WE’VE HAD A lot of explosive volcanic eruptions to discuss over the past few months, but now it’s time for a couple places where lava flows dominate to take center stage. Two of the most active shield volcanoes on Earth saw some new developments last week: Kilauea on Hawai’i and Piton de la Fournaise on Reunion Island. Let’s run down the action:
After some intense inflation across Kilauea’s summit and a dramatic rise in the summit lava lake, new lava flows have started issuing from the Puʻu ʻŌʻō vent on the East Rift Zone. This demonstrates some of the interconnectedness of the Kilauea magmatic system, where changes in the volcano at the summit can manifest over 18 kilometers down the slopes with with new lava flows at Puʻu ʻŌʻō. The lava flows coincided with a period of strong inflation at the summit and then deflation at Puʻu ʻŌʻō.

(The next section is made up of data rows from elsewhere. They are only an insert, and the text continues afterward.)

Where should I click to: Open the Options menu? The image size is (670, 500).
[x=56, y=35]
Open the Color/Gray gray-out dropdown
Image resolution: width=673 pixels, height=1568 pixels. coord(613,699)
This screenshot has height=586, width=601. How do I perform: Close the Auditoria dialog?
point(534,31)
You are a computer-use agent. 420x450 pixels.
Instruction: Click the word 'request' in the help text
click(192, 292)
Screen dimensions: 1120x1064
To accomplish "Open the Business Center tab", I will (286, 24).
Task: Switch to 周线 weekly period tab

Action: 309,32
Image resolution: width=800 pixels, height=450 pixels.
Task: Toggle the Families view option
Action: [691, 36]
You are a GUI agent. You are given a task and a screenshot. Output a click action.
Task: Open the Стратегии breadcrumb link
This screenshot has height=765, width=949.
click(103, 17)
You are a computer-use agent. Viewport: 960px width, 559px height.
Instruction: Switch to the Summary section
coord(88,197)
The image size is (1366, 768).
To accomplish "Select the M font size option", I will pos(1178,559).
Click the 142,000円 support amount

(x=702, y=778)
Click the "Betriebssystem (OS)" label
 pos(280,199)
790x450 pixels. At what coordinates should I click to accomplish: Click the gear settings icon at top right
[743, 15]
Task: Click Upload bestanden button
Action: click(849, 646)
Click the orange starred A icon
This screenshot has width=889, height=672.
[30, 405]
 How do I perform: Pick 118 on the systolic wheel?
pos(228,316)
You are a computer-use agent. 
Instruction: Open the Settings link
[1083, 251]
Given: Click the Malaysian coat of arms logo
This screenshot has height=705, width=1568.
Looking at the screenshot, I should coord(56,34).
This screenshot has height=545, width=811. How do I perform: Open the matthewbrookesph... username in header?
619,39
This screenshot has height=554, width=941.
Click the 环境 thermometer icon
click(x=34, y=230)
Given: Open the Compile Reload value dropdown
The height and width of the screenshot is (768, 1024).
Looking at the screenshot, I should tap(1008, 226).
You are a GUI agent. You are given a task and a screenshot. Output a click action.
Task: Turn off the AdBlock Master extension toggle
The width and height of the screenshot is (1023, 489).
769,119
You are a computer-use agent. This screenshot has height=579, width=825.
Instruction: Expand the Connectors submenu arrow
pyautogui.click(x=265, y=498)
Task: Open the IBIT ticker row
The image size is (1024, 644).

The new lava flows are all less than one kilometer long and are no threat to anyone on the island (unlike the infamous Pahoa flow). The USGS map of the new flows shows just how small they are compared to the current active lava flow field fed by the lava tube system under the East Rift. You can check out some video taken of the new flows after an overflight of the area yesterday. In it, you can see the flows flanked by growing levees. They could eventually crust completely over to form some new lava tubes. A thermal image (below) shows how the flows are confined up slope and then branched into into a lava delta when they reached flatter ground.